Paediatric developmental venous anomalies (DVAs): how often do they bleed and where?

Abstract

Developmental venous anomalies (DVAs) are anomalies of venous drainage and considered a low-flow malformation. Studies evaluating natural history and risk factors for intracranial haemorrhage in the paediatric population are rare. We evaluate clinical and radiological features, risk factors and outcomes of paediatric DVAs. A retrospective study was conducted over a 10-year period between 2004 and 2014. Medical records, imaging and prospective databases were reviewed. Three-hundred-and-three radiological studies in total were evaluated. Fifty-two children (20 boys and 32 girls [median age: 6years] were identified with DVAs. Their age distribution was as follows: 1.9% neonates (< 1month), 11.5% infants (1month to 1year), 30.8% 1-5years, 30.8% 5-12years and 25% 12-16years. The majority (92.3%) presented with asymptomatic DVAs identified incidentally. Overall, anatomical distribution revealed predilection for frontal region (42.3%) with other common sites being posterior fossa (17.3%) and basal ganglia (13.5%). Temporal (11.5%), parietal (9.6%) and occipital (5.8%) were the remainder. Associated cavernous malformations (CMs) were present in 3/52 (5.8%), and no DVAs were associated with aneurysms or arteriovenous malformations (AVMs). Three patients had more than one DVA. There were three deaths unrelated to DVAs over median follow-up of 3.8years.
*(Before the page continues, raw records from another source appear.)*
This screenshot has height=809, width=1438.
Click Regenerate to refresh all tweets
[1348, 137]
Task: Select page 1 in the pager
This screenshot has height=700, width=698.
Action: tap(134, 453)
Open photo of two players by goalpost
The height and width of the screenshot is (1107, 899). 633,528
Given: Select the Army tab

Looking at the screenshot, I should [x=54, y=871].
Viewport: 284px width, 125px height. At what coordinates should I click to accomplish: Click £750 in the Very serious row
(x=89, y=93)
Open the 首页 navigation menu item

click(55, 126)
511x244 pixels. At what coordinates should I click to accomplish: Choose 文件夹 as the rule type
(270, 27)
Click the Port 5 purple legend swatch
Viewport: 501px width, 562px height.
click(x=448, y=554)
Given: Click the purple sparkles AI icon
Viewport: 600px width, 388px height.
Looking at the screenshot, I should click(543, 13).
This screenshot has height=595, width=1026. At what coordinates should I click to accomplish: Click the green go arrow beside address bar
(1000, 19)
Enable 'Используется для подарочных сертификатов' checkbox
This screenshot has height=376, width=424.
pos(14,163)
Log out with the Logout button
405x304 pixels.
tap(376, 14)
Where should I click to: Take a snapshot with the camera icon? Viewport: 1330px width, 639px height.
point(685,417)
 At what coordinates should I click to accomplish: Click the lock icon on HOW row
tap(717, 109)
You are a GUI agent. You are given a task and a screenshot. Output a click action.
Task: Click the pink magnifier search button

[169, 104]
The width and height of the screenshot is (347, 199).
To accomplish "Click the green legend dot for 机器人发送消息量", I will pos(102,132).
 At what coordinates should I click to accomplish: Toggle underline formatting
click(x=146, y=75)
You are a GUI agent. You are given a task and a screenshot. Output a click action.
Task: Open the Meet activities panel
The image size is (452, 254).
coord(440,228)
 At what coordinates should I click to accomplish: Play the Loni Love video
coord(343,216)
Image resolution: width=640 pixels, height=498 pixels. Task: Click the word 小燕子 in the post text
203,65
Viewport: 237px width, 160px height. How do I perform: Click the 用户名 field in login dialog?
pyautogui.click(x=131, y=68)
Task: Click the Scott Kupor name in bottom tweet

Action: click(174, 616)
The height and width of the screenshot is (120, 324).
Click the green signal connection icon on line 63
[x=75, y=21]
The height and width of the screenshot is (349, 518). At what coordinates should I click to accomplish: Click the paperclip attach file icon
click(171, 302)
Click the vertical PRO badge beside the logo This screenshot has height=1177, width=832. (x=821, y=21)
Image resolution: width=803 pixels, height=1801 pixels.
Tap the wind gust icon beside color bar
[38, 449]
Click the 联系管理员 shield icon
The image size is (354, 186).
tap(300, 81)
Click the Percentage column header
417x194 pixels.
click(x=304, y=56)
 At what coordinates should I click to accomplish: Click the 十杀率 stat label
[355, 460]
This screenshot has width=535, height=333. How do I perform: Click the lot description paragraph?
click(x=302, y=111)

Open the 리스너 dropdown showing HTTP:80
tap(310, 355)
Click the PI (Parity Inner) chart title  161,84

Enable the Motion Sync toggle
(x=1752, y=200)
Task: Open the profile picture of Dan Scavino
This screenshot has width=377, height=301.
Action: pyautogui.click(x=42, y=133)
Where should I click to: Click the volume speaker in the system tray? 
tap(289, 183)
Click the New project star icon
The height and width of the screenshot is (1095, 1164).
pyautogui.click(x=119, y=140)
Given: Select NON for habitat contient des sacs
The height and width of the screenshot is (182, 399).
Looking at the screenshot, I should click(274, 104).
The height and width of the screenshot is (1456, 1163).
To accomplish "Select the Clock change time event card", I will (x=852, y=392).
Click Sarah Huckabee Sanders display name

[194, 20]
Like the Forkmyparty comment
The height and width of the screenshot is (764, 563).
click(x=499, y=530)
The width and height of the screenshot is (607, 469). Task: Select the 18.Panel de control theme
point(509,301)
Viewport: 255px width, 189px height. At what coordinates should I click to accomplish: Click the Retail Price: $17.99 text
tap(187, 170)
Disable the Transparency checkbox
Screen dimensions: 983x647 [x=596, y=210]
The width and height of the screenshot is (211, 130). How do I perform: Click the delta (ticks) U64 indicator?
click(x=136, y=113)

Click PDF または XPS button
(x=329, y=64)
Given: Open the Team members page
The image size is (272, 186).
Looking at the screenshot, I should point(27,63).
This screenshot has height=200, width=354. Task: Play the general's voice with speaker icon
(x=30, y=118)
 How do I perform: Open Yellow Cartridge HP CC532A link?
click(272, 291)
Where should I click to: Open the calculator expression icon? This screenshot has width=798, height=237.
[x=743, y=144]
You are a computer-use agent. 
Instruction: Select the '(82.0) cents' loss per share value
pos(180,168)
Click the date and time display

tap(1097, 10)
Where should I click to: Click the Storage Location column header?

Four patients (7.7%) suffered DVA-related intracranial haemorrhage presenting with neurological deficits. The ages of the children with DVA-related haemorrhages were 21days, 2years and 6months, 7years and 1month and 11years and 7months. Left-sided DVA haemorrhages predominated (3/4, 75%). The relative risk of a cerebellar DVA haemorrhage compared to its supratentorial counterpart was 5.35 (OR 6.8, 95% CI 0.8-58). DVA-related haemorrhage is sevenfold greater in our paediatric cohort compared to adults and is significantly associated with cerebellar location and cavernous malformations. There were no haemorrhages over a median period of 3.8years of prospective follow-up.